══ Data for the task

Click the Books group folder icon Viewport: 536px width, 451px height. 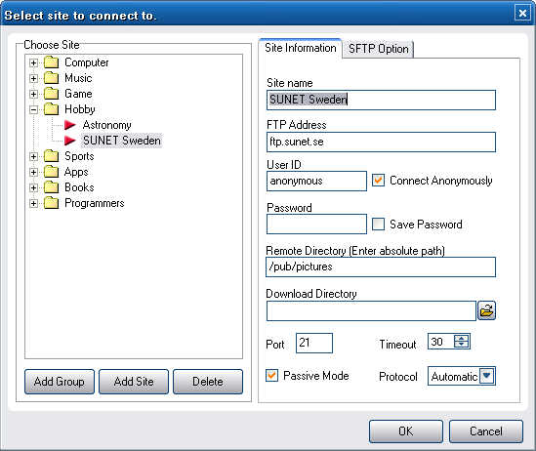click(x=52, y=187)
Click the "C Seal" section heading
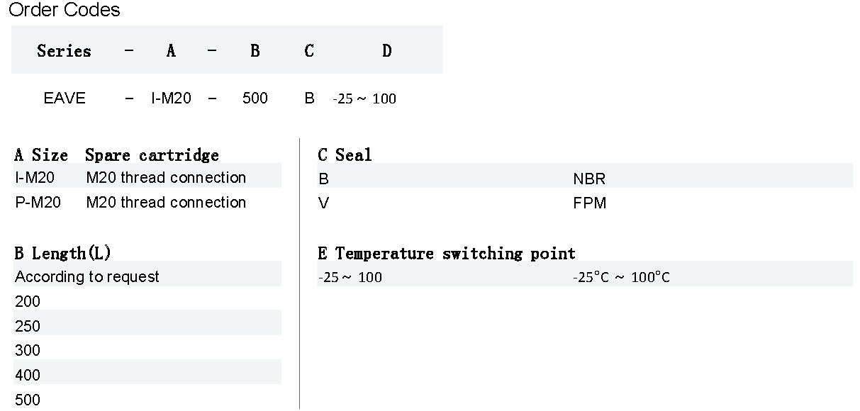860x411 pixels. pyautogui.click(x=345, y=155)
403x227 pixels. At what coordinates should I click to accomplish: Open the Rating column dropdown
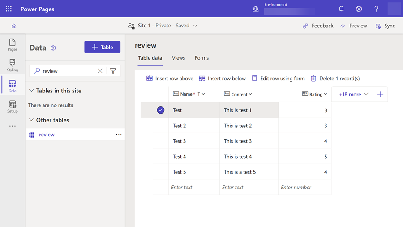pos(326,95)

════

Task directions
Swap "Rating" for "Status" in the data lines starting at the line that contains "403x227 pixels. At" and ending at the end of the data, and give those lines again with nothing else changed. Leave the pictures out of your answer.

Reply to the exercise
403x227 pixels. At what coordinates should I click to accomplish: Open the Status column dropdown
pos(326,95)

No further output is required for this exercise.